Se oye el sonido de las bombas de succión y se aprecia un olor eléctrico, y la pulcra sala empieza a calentarse. Scarpetta y el doctor Franz salen y cierran una puerta exterior de regreso al laboratorio. Una columna de luces rojas, amarillas, verdes y blancas les recuerda que no hay ningún ser humano dentro de la cámara, porque eso supondría una muerte casi instantánea. Sería como pasearse por el espacio sin traje, dice el doctor Franz.

Toma asiento ante una consola de ordenador con múltiples pantallas de vídeo planas de gran tamaño y le dice a Scarpetta:

—Vamos a ver. ¿Qué aumento? Podemos llegar a doscientos mil X. —Podrían, pero se está haciendo el gracioso.

—Y un grano de arena tendría el aspecto de un planeta, y tal vez hasta descubriríamos gente en miniatura viviendo en él —bromea ella.

—Exactamente. —Se abre paso a golpe de ratón a través de diversos estratos de menús.

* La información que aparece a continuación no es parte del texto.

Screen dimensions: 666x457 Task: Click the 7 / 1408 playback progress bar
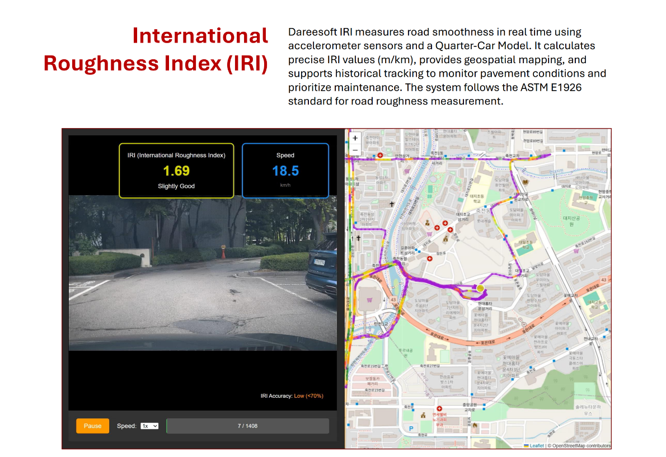point(247,426)
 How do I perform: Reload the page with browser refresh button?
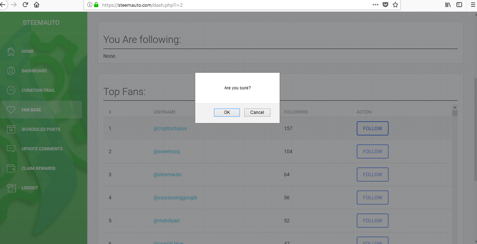click(x=25, y=5)
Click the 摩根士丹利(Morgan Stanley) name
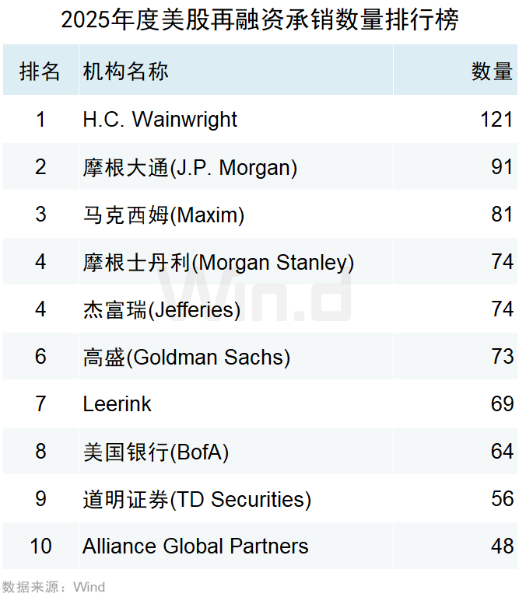Image resolution: width=519 pixels, height=604 pixels. (218, 262)
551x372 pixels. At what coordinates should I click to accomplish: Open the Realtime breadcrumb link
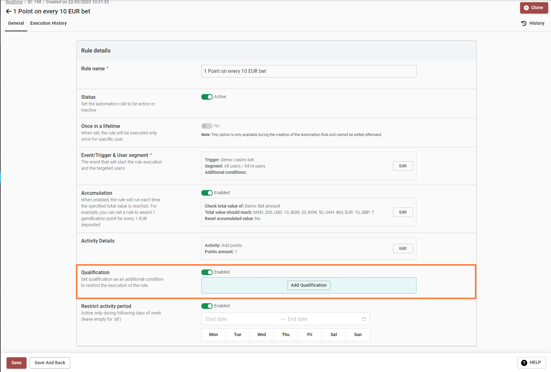(14, 2)
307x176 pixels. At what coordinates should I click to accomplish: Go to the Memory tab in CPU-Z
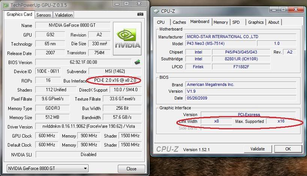pos(221,22)
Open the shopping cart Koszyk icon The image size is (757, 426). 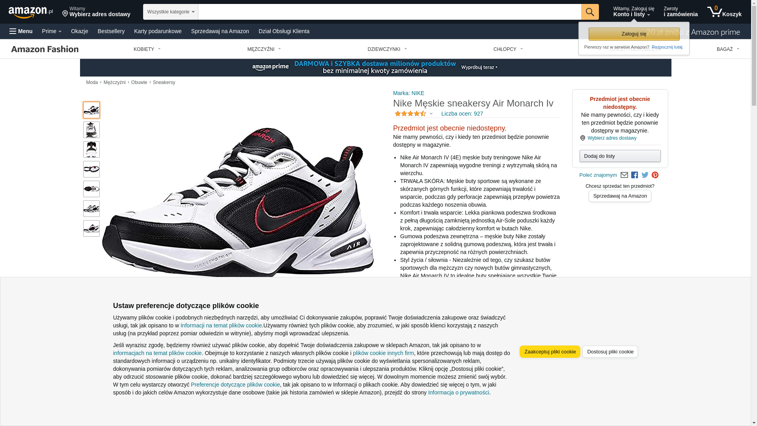[x=724, y=12]
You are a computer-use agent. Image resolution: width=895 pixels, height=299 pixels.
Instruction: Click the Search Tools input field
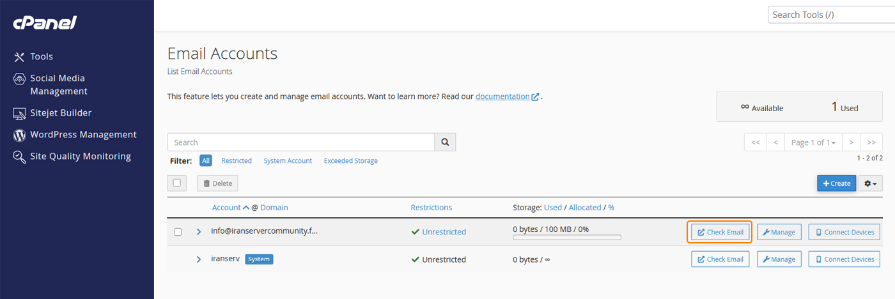(831, 15)
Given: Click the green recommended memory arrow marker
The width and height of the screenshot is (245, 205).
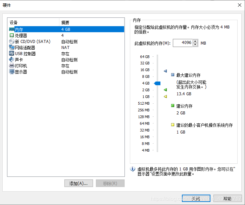Looking at the screenshot, I should click(165, 90).
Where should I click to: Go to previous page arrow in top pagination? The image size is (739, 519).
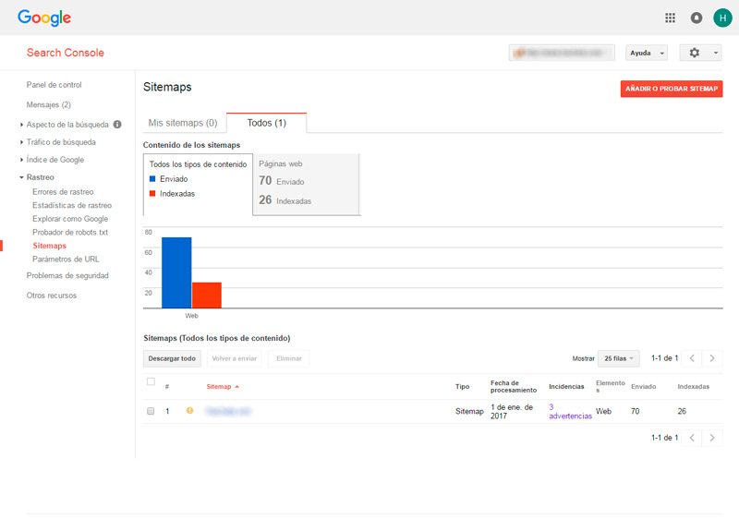pyautogui.click(x=693, y=358)
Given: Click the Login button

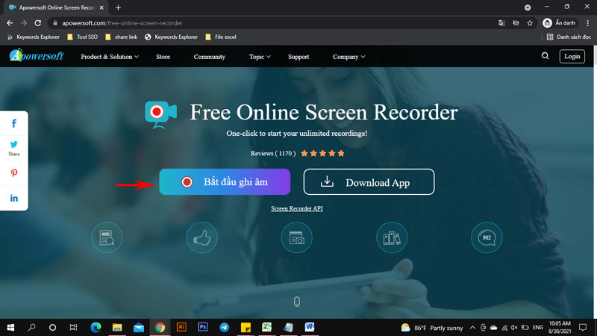Looking at the screenshot, I should (x=572, y=56).
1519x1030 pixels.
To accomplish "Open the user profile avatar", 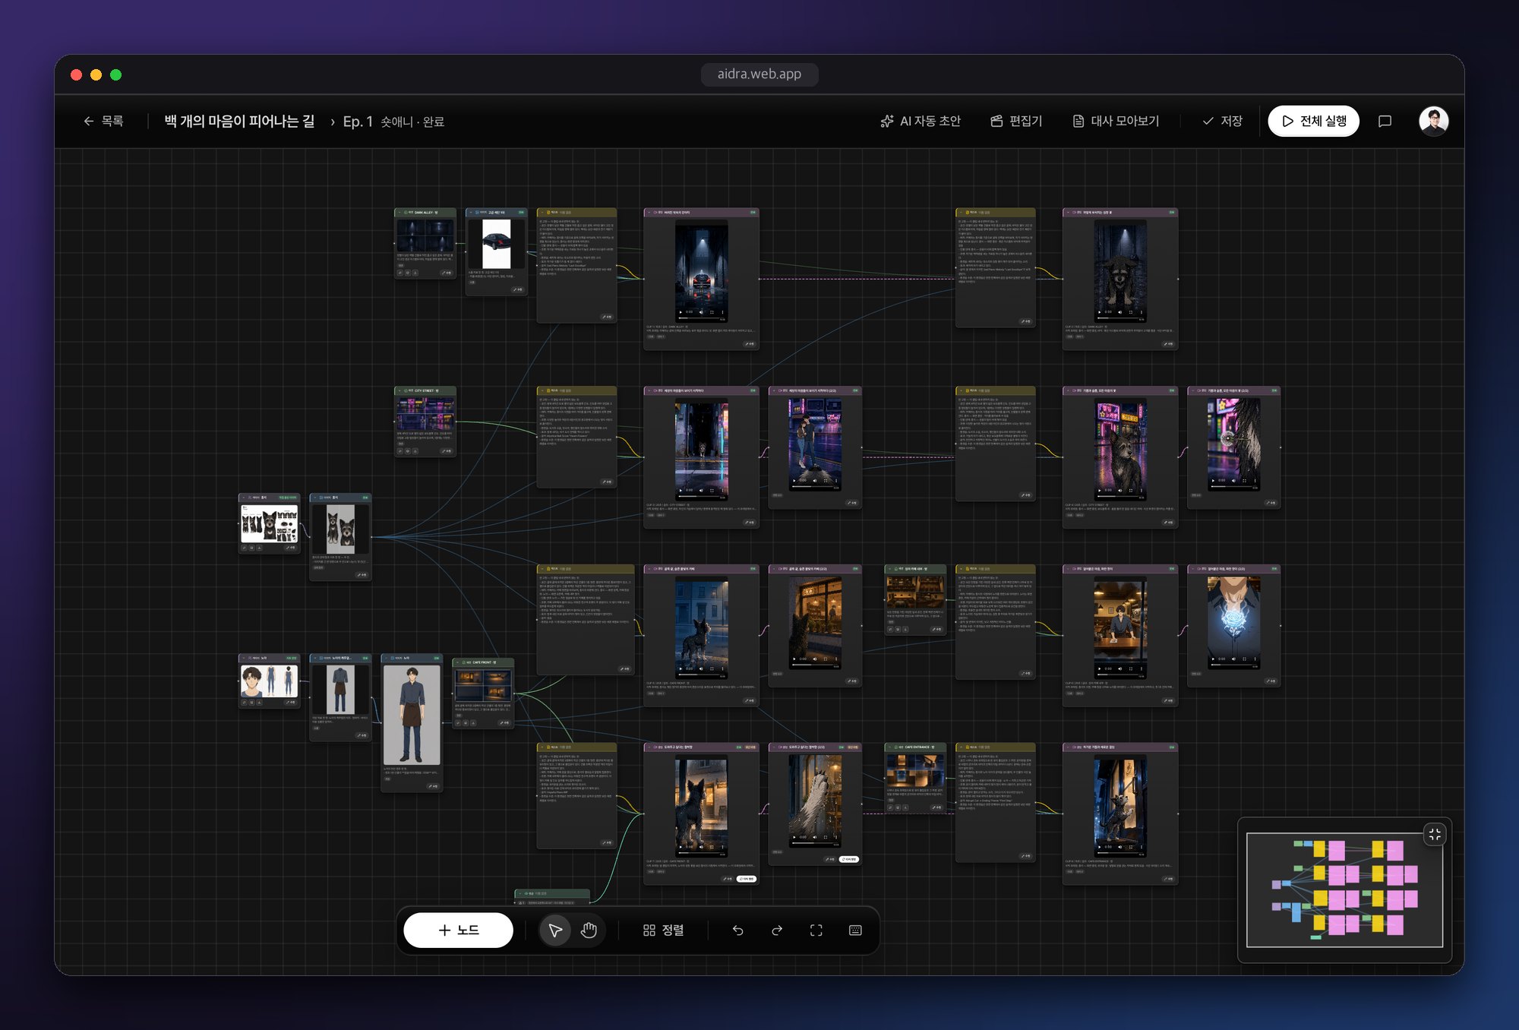I will 1434,122.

Ella está sentada a su lado, y las roncas y enormes bombas de vacío recuerdan a Scarpetta a un escáner por resonancia magnética, y luego entra en funcionamiento la turbobomba, seguida por un silencio interrumpido a intervalos cuando el secador de aire emite un inmenso y sentido suspiro que suena como una ballena. Esperan un rato, y al encenderse una luz verde, empiezan a mirar lo que ve el instrumento cuando el haz de electrones alcanza una zona del vidrio de la ventana.

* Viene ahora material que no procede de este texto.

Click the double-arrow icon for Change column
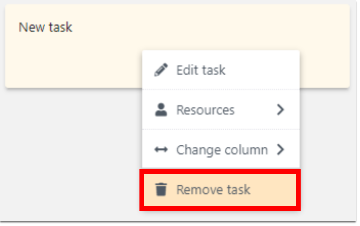Viewport: 360px width, 226px height. 161,149
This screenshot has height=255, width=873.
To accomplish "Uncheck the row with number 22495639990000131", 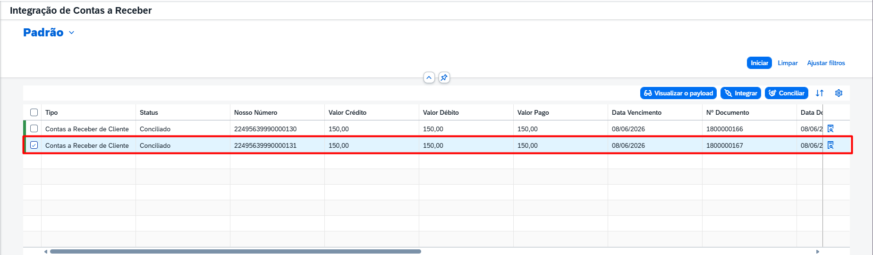I will 34,145.
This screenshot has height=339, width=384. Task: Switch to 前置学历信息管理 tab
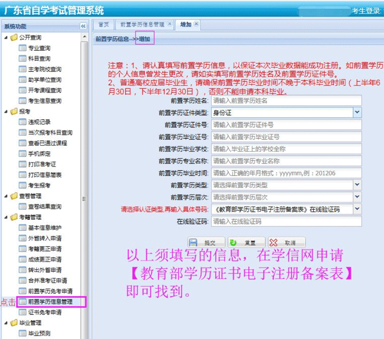142,25
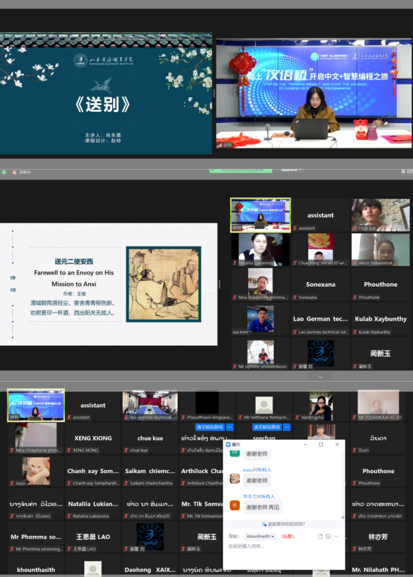Expand the gallery with the down chevron
This screenshot has height=577, width=413.
point(321,376)
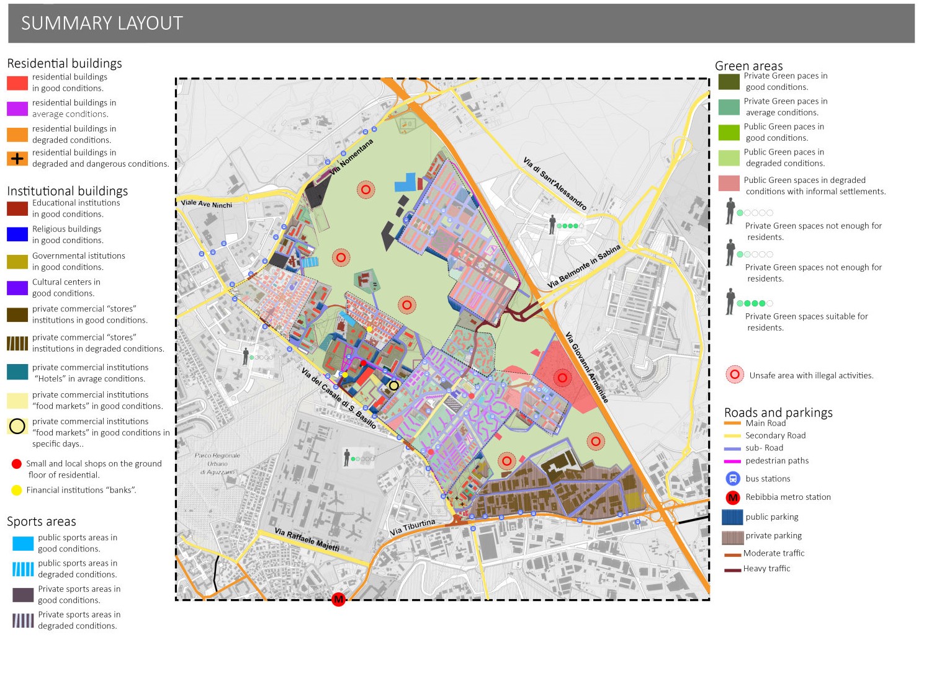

—Arena —comenta el doctor.

Mezcladas con los granos de arena de diferentes formas y tamaños con aspecto de fragmentos y lascas de piedra hay esferas con cráteres que parecen lunas y meteoritos microscópicos. Un análisis elemental confirma la presencia de bario, antimonio y plomo además del silicio de la arena.

—¿Hubo un tiroteo en este caso?

—No que yo sepa —responde Scarpetta, y añade—: es como lo de Roma.

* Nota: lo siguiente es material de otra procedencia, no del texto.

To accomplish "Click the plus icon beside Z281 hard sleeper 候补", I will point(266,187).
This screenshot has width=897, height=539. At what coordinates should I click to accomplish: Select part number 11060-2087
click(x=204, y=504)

—Podrían ser partículas de carácter ambiental u ocupacional —conjetura—. El pico más elevado, naturalmente, es silicio, además de restos de potasio, sodio, calcio y, no sé por qué, pero también un rastro de aluminio. Voy a sustraer el fondo, que es el vidrio. —Ahora habla consigo mismo.

—Esto es similar, muy similar, a lo que encontraron en Roma. La arena en las cuencas de los ojos de Drew Martin. Lo mismo, y me repito porque apenas puedo creerlo. Desde luego, no lo entiendo: parecen residuos de un disparo. ¿Y estas zonas intensamente sombreadas de aquí? —Las señala—. ¿Son estratos?

—Pegamento —responde él—. Yo me atrevería a decir que la arena no es de allí, de Roma o sus inmediaciones. ¿Qué se sabe de la arena en el caso de Drew Martin? Puesto que no habíabasalto, nada indica actividad volcánica, como cabría esperar en esa zona. ¿Así que se llevó su propia arena a Roma?

—Soy consciente de que nunca se ha dado por sentado que la arena fuera de allí. Al menos no de las playas cercanas de Ostia. No sé lo que hizo. Tal vez la arena sea simbólica, tenga un significado, pero he visto arena aumentada, he visto tierra aumentada, y nunca había visto nada parecido a esto.